Although an alley cannot be characterized as a thoroughfare, it is a public roadway. See generally J. Burton Co. v. City of Chicago, 236 Ill. 383, 388, 86 N.E. 93 (1908). Historically, alleys were constructed to provide a means of access for delivery and other service vehicles at the rear of property. We are mindful of a time long past, when milk, ice and produce were delivered daily from horse drawn wagons travelling virtually exclusively in alleys. In modern times, the alley continues to be used by service and delivery vehicles as well as a means of entry to garages in which property owners shelter various types of vehicles. Thus, while the precise function of an alley may differ slightly from that of a street, an alley is a roadway designed for vehicular traffic, and the duty imposed upon a municipality under section 3-102(a) is the same as that imposed for a street.

Streets are intended to be used for vehicular traffic, not by pedestrians. Curatola v. Village of Niles, 154 Ill. 2d 201, 210, 608 N.E.2d 882, 181 Ill. Dec. 631 (1993). Consequently, because pedestrians are not intended users of streets, a municipality does not owe a duty of reasonable care to pedestrians who attempt to cross a street outside the crosswalks. Sisk v. Williamson County, 167 Ill. 2d 343, 347, 657 N.E.2d 903, 212 Ill. Dec. 558 (1995); Vaughn, 166 Ill. 2d at 158; Curatola, 154 Ill. 2d at 208; Wojdyla, 148 Ill. 2d at 424.

A narrow exception to this general rule has been recognized in cases involving pedestrians entering or exiting legally parked vehicles. See Sisk, 167 Ill. 2d at 351. However, this exception was expressly limited to those situations where the municipality has taken some action which manifests an intent that people should walk in the area.

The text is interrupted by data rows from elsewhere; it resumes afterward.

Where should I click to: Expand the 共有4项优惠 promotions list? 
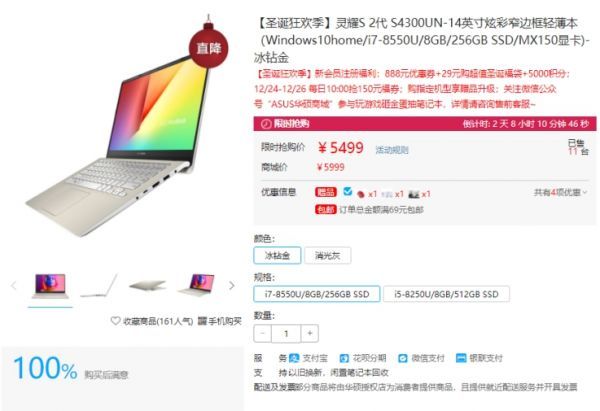point(560,192)
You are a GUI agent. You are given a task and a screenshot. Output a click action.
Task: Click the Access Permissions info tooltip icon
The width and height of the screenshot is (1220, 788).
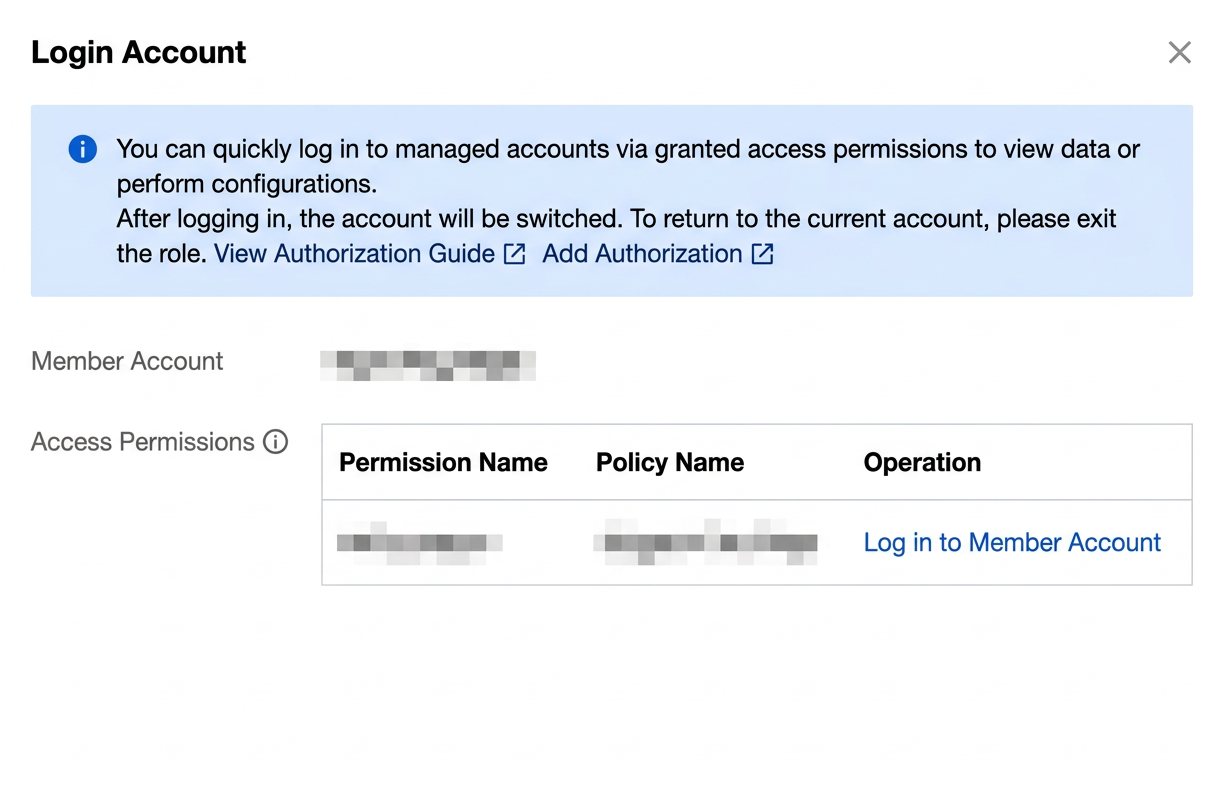click(275, 442)
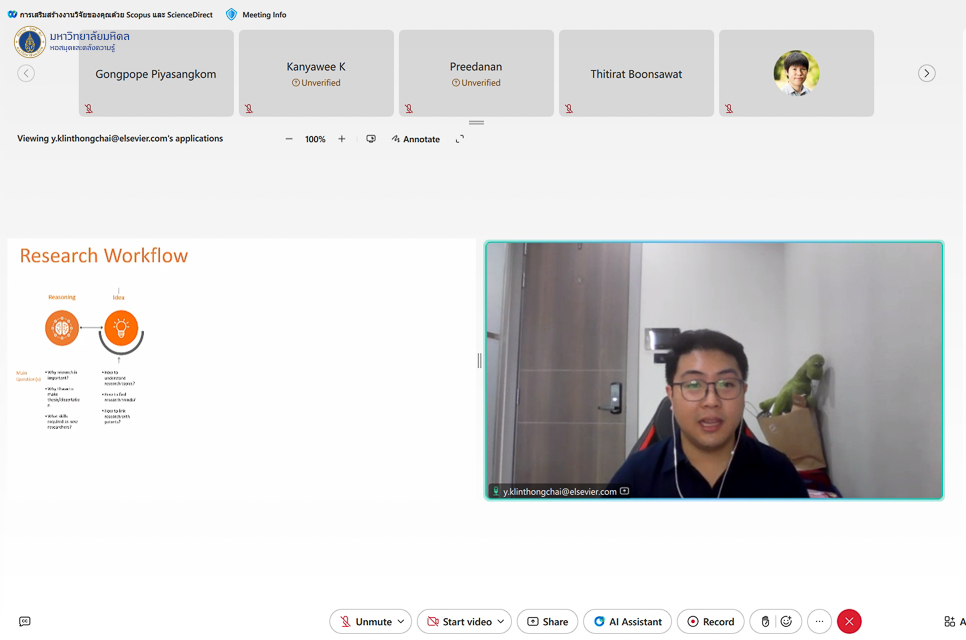Enter full-screen view of shared content
Viewport: 966px width, 640px height.
[x=460, y=139]
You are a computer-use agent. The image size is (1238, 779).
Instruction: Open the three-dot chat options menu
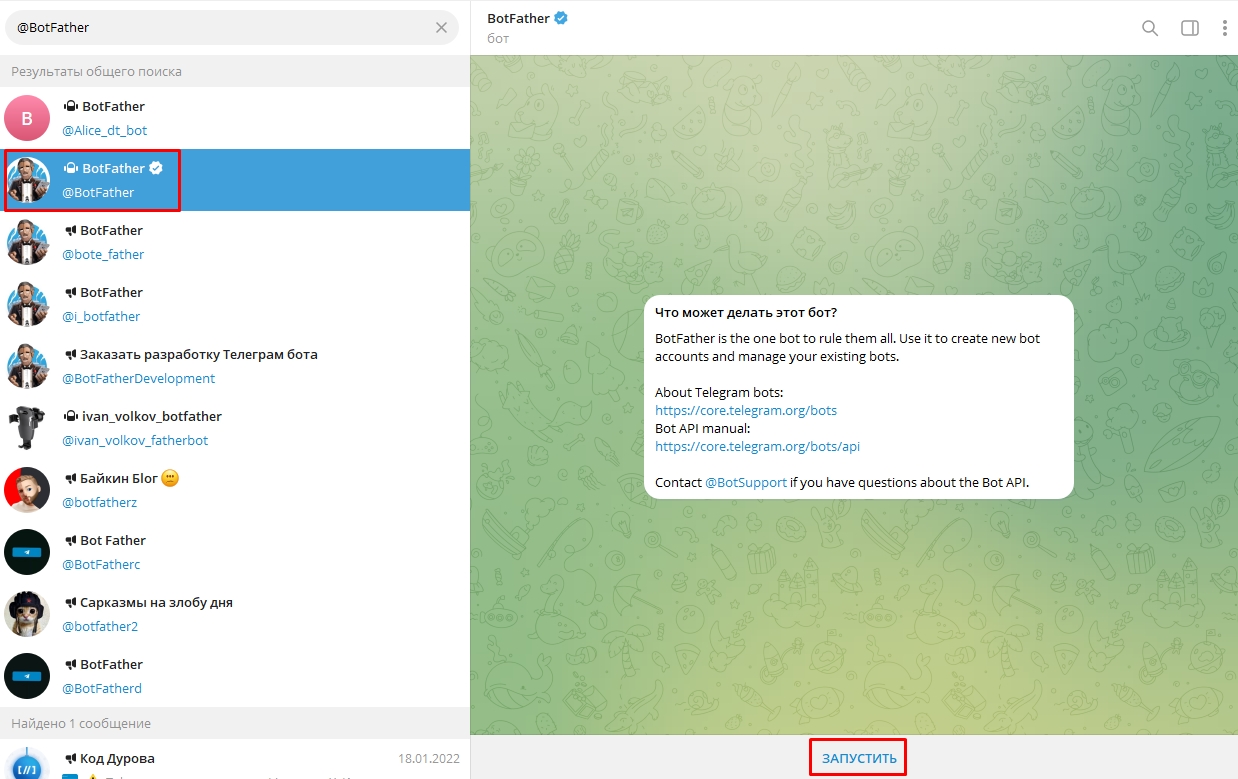coord(1224,28)
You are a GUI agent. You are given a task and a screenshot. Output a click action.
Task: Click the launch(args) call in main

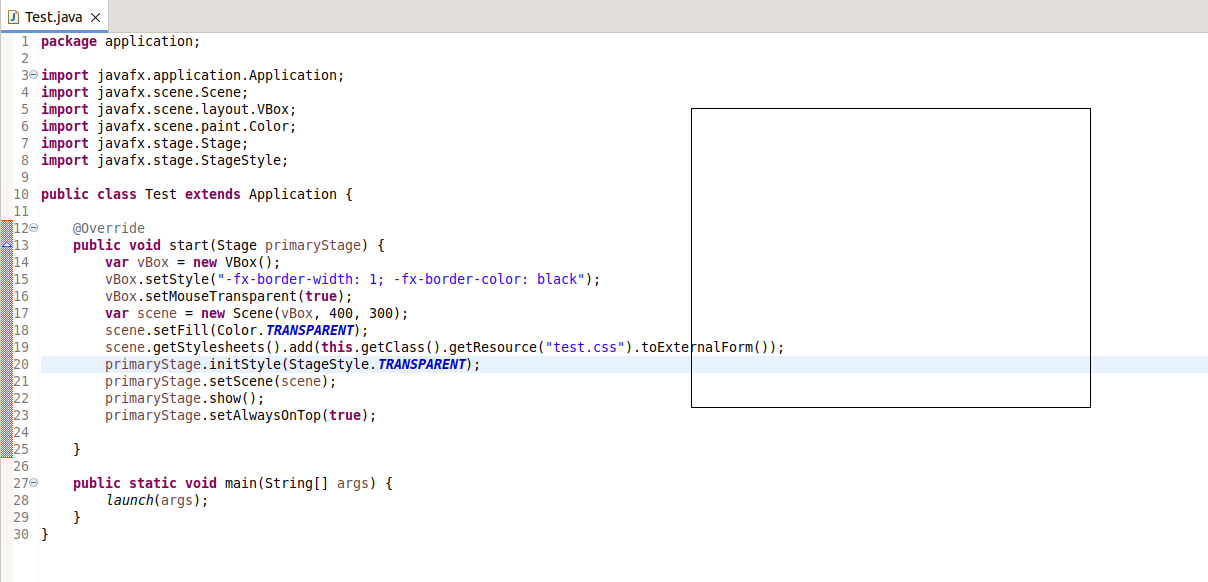coord(155,500)
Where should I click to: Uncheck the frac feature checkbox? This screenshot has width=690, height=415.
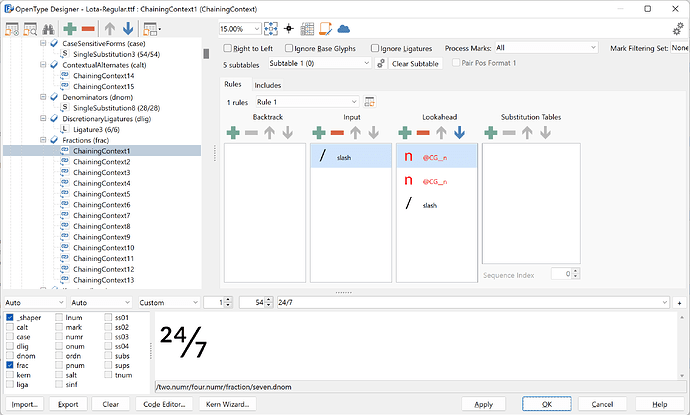[x=10, y=366]
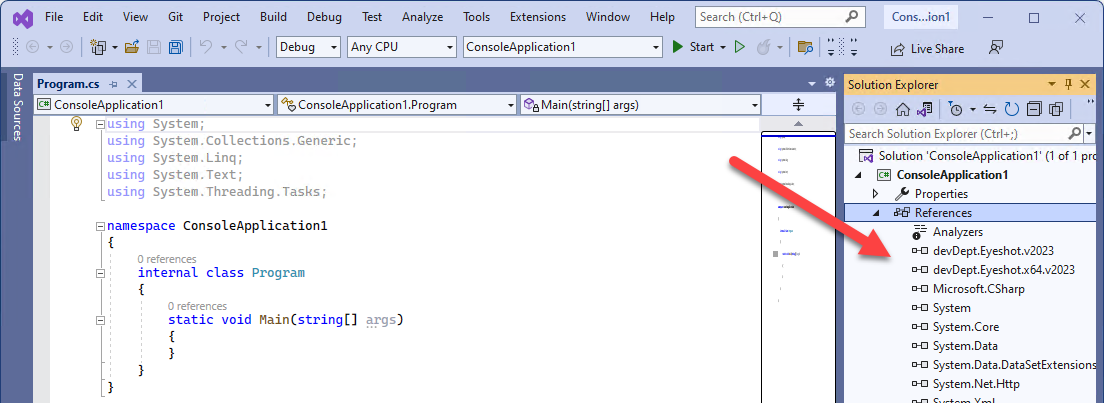This screenshot has height=403, width=1104.
Task: Collapse the namespace ConsoleApplication1 code block
Action: coord(100,226)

Sisk, 167 Ill. 2d at 351. The placement of signs, meters and pavement markings which designate parking spaces are clear manifestations of intent that people park their vehicles as well as enter and exit their vehicles in such areas. Sisk, 167 Ill. 2d at 351.

Plaintiff asserts that because he was an intended and permitted user of the alley, the City had a duty to maintain the alley in a reasonably safe condition for his use as a pedestrian. In making this assertion, plaintiff has failed to recognize the distinction between a "permitted" use and an "intended" use under section 3-102. See Sisk, 167 Ill. 2d at 349.

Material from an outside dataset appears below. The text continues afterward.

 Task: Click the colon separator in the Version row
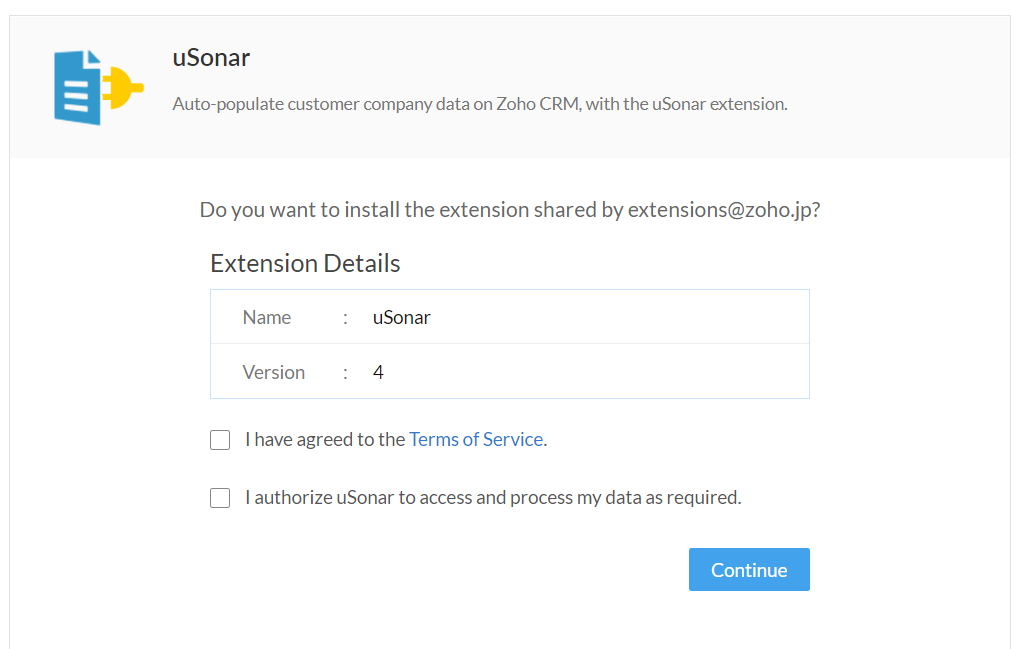345,372
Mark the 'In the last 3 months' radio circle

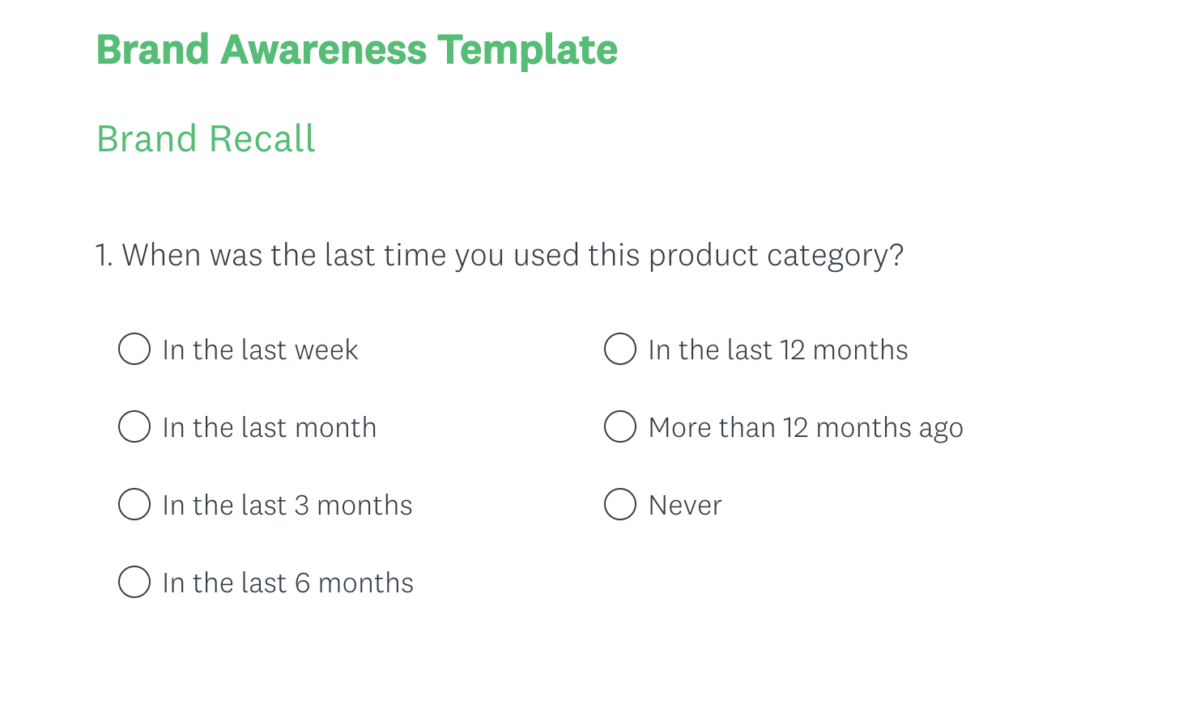pyautogui.click(x=134, y=505)
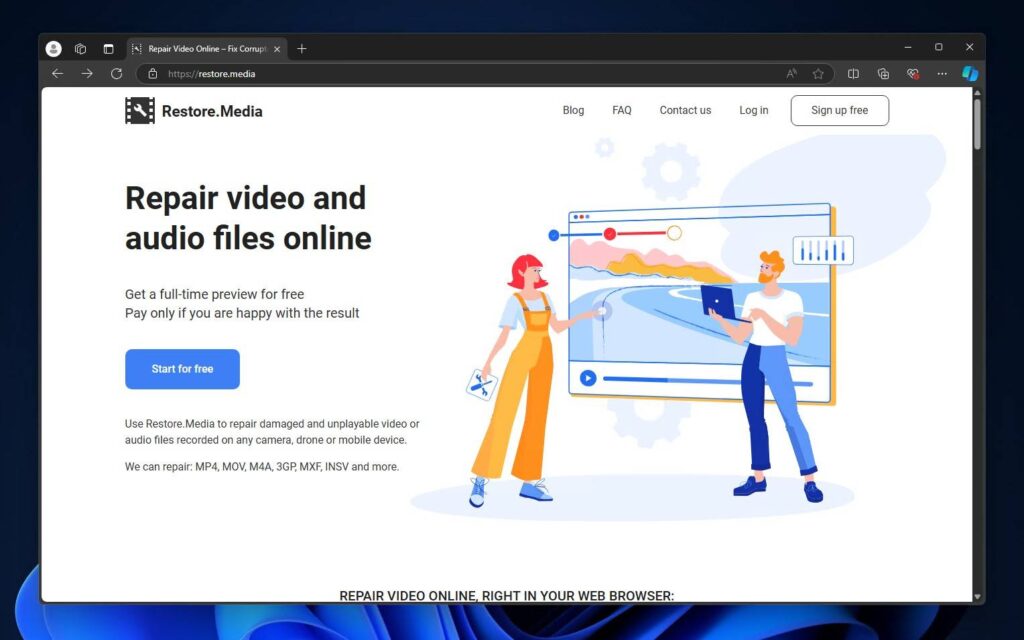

Although alleys may commonly be used for purposes other than vehicular traffic, those uses are not intended by the municipality, and even frequent use by pedestrians cannot convert the alley into a sidewalk. See Sisk, 167 Ill. 2d at 349-50. In the case at bar, there were no signs, pavement markings or other manifestations indicating that the City intended the plaintiff to walk down the middle of the alley. Accordingly, we hold that the City had no duty to maintain the alley in a reasonable safe condition for a pedestrian using the alley as if it were a sidewalk or a designated walkway. See Vaughn, 166 Ill. 2d at 164.

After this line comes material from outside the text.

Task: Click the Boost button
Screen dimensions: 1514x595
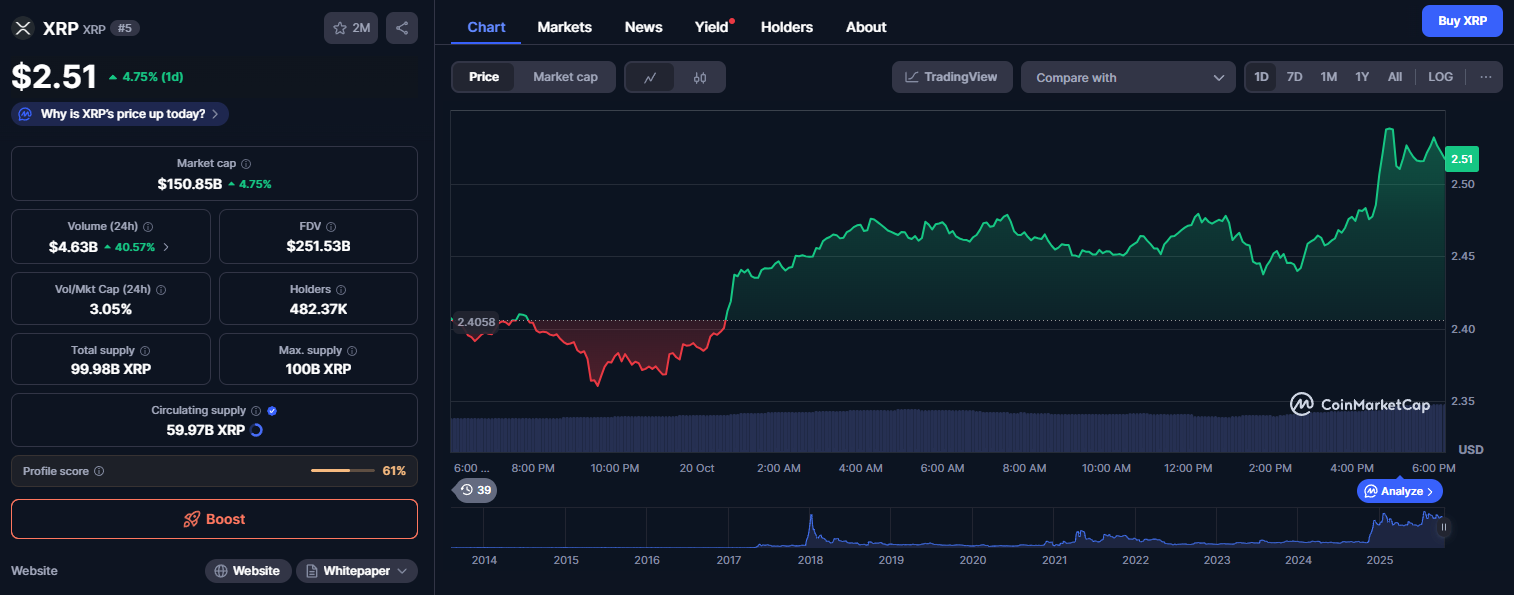Action: [214, 519]
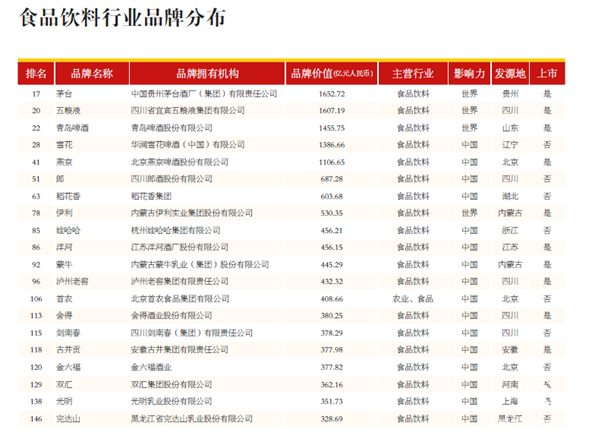Select the 上市 column header

click(547, 73)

Plaintiff also argues that liability must be imposed under section 3-102(a) because there was no sidewalk provided for pedestrians who desire to travel along the alley. This argument was recently rejected in Sisk v. Williamson County, 167 Ill. 2d 343, 657 N.E.2d 903, 212 Ill. Dec. 558 (1995), where the Illinois Supreme Court held that the mere fact that it may have been impossible for the pedestrian to walk on a sidewalk or in a crosswalk is not dispositive. Sisk, 167 Ill. 2d at 349. Citing its prior decision in Curatola, the supreme court stated "we do not hold that every pedestrian use of the street which is necessary to a permitted use of the street is itself both permitted and intended." Sisk, 167 Ill. 2d at 349; see also Vaughn, 166 Ill. 2d at 162; Householder v. City of Bunker Hill, 172 Ill. App. 3d 1037, 123 Ill. Dec. 65, 527 N.E.2d 528 (1988).

The Illinois legislature has established a clear public policy to immunize government from the financial burdens of preventing injuries which occur as a result of unintended uses of roadways. Sisk, 167 Ill. 2d at 352. The plaintiff has failed to establish that he was an intended user of the alley. We hold, therefore, that the trial court properly granted summary judgment in favor of the City.


McNAMARA, J., and LEAVITT, J., concur.